Officials say nothing appears to have been tampered with inside the building.
A screen was torn and a potted plant knocked over in a window leading into the vital records office in the old city hall building. Birth, death and marriage certificates for the city clerk’s department are stored in that office.
Police Chief Robert Crowley said an alarm was tripped and police were on the scene within minutes of the break-in, which took place Thursday night. He said it appears the window had been left unlocked by somebody who works in the office.
Crowley said it was not clear that someone had even gotten into the building, because nothing was disturbed. A detective has taken fingerprints from the window, and police will run them through a State Police database.
City Clerk Joseph Shea said nothing appeared to be missing.
Election ballots, which had been delivered only days earlier, were locked in a safe in another room, Shea said. He said he counted all of them and all were still in their cases.

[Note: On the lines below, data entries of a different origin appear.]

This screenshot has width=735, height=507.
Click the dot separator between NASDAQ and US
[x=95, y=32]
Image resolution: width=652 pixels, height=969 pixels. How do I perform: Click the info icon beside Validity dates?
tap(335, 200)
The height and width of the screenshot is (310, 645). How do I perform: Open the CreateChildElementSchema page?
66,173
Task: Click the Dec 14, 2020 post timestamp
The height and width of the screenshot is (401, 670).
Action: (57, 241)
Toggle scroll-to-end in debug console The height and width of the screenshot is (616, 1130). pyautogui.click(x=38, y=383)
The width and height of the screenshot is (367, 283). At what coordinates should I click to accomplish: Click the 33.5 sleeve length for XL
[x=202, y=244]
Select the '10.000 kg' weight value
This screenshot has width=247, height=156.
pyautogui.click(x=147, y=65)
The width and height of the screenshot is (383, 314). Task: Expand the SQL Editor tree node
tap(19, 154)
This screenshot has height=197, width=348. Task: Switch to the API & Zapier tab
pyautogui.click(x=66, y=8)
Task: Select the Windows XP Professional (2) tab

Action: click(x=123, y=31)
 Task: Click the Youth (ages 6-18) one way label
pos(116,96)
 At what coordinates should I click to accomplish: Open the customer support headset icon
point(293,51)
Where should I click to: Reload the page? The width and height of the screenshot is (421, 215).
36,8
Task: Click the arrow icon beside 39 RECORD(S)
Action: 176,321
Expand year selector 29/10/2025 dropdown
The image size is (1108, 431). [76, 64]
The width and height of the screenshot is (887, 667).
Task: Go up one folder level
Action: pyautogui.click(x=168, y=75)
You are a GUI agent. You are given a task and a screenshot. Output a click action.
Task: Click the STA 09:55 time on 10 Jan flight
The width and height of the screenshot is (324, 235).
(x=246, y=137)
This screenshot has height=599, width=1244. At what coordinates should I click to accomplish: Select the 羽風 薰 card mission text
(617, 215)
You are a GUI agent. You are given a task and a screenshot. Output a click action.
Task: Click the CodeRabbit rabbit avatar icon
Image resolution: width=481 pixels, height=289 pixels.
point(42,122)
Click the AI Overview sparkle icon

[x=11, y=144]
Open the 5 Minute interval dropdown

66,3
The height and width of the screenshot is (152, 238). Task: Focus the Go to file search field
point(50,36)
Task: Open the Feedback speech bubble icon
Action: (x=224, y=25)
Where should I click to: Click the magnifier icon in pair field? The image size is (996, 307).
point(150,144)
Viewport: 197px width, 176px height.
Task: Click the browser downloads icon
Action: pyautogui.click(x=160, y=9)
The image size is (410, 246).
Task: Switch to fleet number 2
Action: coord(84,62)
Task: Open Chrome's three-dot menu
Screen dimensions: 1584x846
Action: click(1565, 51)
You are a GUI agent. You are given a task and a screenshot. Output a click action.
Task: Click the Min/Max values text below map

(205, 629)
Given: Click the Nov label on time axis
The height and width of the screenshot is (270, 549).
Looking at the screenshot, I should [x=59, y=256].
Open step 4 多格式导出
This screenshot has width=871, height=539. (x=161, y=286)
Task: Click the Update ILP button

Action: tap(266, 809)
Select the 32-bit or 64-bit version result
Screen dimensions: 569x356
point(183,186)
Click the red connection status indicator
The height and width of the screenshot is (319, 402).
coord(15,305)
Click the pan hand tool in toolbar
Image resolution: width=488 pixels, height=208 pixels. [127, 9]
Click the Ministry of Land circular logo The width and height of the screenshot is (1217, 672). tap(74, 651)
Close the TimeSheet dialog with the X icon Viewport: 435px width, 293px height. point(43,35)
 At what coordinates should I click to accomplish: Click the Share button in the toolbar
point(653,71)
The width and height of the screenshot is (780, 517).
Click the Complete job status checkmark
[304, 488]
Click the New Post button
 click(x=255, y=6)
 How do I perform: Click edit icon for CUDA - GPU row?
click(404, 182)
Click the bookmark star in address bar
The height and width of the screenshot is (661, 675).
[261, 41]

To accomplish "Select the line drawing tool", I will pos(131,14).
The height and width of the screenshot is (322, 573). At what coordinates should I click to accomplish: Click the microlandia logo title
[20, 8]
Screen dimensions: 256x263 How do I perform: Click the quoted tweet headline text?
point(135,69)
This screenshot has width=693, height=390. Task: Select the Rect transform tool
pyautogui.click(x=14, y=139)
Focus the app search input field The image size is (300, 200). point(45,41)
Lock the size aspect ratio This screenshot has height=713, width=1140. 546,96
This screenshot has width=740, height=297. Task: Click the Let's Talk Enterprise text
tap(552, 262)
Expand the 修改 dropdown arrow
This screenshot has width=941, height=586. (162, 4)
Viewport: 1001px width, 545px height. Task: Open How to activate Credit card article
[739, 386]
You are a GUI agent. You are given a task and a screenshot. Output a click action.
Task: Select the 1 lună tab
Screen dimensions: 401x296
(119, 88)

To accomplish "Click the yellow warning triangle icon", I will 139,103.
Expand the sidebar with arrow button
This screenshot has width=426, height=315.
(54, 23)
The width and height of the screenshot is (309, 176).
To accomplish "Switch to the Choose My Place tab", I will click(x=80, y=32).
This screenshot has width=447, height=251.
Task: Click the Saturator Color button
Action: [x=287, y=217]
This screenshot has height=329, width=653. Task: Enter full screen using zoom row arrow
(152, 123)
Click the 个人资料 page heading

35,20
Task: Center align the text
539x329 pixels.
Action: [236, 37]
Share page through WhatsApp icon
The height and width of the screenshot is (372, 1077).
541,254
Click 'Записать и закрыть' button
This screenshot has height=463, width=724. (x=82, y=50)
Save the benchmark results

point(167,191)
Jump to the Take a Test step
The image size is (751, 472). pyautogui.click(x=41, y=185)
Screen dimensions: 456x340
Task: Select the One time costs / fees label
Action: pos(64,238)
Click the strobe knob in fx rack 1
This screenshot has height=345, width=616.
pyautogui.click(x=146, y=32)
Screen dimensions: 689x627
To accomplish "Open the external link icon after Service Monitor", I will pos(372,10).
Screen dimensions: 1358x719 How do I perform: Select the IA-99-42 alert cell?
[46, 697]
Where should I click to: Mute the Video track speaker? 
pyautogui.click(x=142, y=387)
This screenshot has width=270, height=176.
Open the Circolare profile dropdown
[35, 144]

“Everything was intact,” he said. “I opened all the safes.”
Shea said that each office in city hall is locked, and that he helped unlock and check all of them to make sure nobody was in them and that nothing had been disturbed.
Several custodians were in the building at the time of the break-in, which happened early in the evening, Shea said.
Shea and Crowley said break-ins into city hall are unusual.
Two city officials pleaded guilty to a bungled burglary in 2001; personnel documents were stolen.
Authorities had believed that the chief plumbing inspector at the time, Ralph Maher, masterminded the incident to steal portions of his personnel file that were being sought by federal investigators as part of a citywide corruption probe. Daniel Keating, who was Mayor James Sheets’ executive secretary at the time, was also involved.
Asked whether he thought last week’s break-in could be politically motivated, Crowley said no.
“I don’t see anything along that line,” he said.
Neither Mayor William Phelan nor his challenger in the November election, Tom Koch, said they were concerned about the possibility of foul play, even though the incident happened only weeks before the election.
Phelan said Crowley called him after the break-in.
“He said it didn’t appear as though anything was disturbed, so it didn’t really concern me,” the mayor said.
Koch said he did not know many of the details, but from what he could tell, “it sounds like these things happen.”